### DOCUMENT SECTION:
=== Section Start ===
By December 2022, Orlan-10 use had become rare over Ukraine. While in the early months of the war the Russians would have two flying at once, one for reconnaissance and one to correct artillery strikes, in the summer only one would be used, and by the end of the year it was likely Russia was running out of the type. Colonel Yurii Solovey, head of air defense for the Ukrainian ground forces, said his unit has destroyed more than 580 Orlan-10s since the invasion began. The lack of drones affected Russian forces' ability to recon for artillery and counterbattery fire. Alternative drones were employed to fill the Orlan-10's role, but they are difficult to procure due to dependence on components originating from countries that have imposed sanctions.

On 3 January 2023, CBS News reported that Russian Orlan-10 UAVs shot down over Ukraine in the past 4 months contained U.S. and Swiss made microchips (Maxim, Microchip and U-Blok) used for their ability to connect to the GLONASS positioning system for navigation. These chips are also able to access the GPS and Galileo systems contributing to redundancy  and increase accuracy for flying and targeting.
=== Section End ===
### SOURCE MATERIAL:
=== Section Start ===
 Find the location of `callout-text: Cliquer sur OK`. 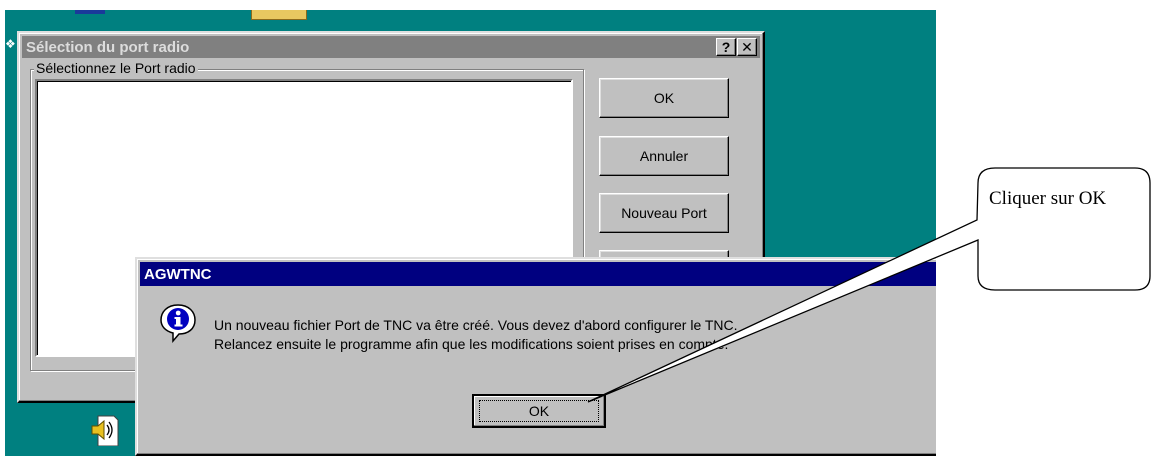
=== Section End ===
### REQUIRED ACTION 1:
According to the passage on Russia's Orlan-10 drones, how many Orlan-10s had Colonel Yurii Solovey's unit destroyed since the invasion began?
### REQUIRED ACTION 2:
Carry on writing the passage on Russia's Orlan-10 drones, picking up after its final sentence.

### ANSWER SECTION 1:
More than 580.

### ANSWER SECTION 2:
Syria 
The Orlan-10 is being actively used by the Russian Ground Forces in the Syrian Civil War for either reconnaissance, collecting aerial imagery or 3D-mapping in support of humanitarian convoys and S&R operations.

In November 2015, an Orlan-10 located the surviving member of a downed Russian Su-24M2 bomber and facilitated his speedy recovery.

On 10 March 2020, an Orlan-10 drone was shot down by Syrian rebels in Suluk, Raqqa Governorate.

On 9 June 2021, an Orlan-10 killed a prominent HTS member known as Abu Khalid al-Shami.

Belarus 
In early February 2022, an Orlan-10 drone crashed near Brest.

Romania 
On 13 March 2022, an Orlan-10 was found on a field in Bistrița-Năsăud County, Romania. It was initially thought to be a drone owned by a private person in Romania, however it was soon identified as a Russian-made Orlan-10. The investigation is ongoing. According to the Ukrainian Air Force, the drone belongs to the Russian army.

Mali 
On 16 July 2022, Islamic State in the Greater Sahara shot down an Orlan-10 in Ménaka Region operated by Wagner Group.

Specifications 

The Orlan-10, while not sophisticated, is cheap and simple to operate. It flies too high to be vulnerable to short-range air defences, but is too inexpensive to justify using costly long-range defences. It provides a sufficient view of the battlefield to identify targets.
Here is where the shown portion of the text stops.